Task brief: From the entries below, copy out every line with "title" in it.

Records drawn from a dataset:

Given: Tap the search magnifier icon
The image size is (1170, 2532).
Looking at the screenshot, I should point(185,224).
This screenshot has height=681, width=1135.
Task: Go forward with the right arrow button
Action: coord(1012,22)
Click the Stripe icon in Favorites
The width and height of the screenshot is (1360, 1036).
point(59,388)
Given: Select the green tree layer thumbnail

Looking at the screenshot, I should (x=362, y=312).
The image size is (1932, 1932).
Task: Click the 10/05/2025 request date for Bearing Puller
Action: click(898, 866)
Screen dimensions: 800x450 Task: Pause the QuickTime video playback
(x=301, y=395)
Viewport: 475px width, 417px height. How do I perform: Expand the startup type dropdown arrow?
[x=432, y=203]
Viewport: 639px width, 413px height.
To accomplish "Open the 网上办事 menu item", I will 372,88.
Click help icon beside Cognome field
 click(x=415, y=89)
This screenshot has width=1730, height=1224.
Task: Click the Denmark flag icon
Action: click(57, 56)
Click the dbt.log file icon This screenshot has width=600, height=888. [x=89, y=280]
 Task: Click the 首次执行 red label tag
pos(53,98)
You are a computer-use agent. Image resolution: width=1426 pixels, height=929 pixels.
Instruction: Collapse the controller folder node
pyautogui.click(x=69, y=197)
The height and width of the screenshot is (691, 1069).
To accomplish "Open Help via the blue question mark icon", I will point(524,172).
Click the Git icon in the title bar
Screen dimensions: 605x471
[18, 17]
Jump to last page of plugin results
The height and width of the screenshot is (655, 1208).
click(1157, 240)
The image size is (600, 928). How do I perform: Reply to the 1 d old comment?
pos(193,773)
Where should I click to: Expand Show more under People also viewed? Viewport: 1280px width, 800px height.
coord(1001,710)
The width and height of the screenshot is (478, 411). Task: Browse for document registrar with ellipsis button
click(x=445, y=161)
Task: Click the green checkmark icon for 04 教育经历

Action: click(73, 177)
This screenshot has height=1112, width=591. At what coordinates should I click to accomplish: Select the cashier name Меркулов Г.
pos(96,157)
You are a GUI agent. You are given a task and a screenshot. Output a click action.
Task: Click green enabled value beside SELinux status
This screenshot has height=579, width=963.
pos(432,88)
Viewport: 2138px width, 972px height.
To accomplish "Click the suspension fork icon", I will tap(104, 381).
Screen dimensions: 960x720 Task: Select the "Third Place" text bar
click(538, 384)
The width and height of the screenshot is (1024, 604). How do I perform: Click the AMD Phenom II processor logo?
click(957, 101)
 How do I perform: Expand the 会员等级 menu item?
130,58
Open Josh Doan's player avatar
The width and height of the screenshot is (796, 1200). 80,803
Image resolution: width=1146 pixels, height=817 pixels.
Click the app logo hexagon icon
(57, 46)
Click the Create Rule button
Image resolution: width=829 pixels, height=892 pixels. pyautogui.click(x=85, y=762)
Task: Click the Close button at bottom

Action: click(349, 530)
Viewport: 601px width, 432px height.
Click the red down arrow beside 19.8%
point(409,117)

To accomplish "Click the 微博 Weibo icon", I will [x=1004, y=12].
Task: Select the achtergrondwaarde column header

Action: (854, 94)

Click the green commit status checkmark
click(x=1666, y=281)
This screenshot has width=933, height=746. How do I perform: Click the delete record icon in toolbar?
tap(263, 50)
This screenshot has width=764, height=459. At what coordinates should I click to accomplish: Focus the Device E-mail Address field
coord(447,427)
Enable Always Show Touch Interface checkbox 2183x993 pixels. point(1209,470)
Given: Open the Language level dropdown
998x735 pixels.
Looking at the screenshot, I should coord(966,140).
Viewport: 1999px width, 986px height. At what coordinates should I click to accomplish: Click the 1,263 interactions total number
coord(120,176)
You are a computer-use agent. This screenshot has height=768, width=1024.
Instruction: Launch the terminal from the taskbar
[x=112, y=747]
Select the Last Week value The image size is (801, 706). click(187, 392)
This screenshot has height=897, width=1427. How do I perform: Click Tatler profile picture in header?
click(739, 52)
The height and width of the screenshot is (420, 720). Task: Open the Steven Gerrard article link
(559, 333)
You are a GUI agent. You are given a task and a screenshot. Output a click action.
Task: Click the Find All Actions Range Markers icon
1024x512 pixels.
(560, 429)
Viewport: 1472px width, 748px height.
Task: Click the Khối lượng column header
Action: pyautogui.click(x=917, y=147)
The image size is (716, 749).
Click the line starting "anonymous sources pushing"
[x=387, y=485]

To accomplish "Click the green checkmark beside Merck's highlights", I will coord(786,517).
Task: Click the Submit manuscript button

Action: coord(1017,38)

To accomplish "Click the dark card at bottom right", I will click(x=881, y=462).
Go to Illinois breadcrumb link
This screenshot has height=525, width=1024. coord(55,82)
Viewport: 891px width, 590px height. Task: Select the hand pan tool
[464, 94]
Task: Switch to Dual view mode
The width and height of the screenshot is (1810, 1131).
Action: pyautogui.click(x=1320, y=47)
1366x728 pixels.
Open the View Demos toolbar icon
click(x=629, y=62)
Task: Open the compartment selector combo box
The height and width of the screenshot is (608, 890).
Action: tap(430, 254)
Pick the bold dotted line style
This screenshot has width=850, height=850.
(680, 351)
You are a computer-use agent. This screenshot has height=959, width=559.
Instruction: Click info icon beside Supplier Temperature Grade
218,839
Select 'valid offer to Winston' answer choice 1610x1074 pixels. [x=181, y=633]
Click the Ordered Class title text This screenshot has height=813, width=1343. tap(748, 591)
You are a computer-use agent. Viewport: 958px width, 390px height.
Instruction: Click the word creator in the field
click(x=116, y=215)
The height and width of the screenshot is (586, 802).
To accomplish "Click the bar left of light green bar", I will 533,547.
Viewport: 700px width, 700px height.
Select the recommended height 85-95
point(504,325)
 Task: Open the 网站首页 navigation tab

Expected answer:
Click the Git icon in the title bar
Click the Ordered Class title text This screenshot has height=813, width=1343. tap(748, 591)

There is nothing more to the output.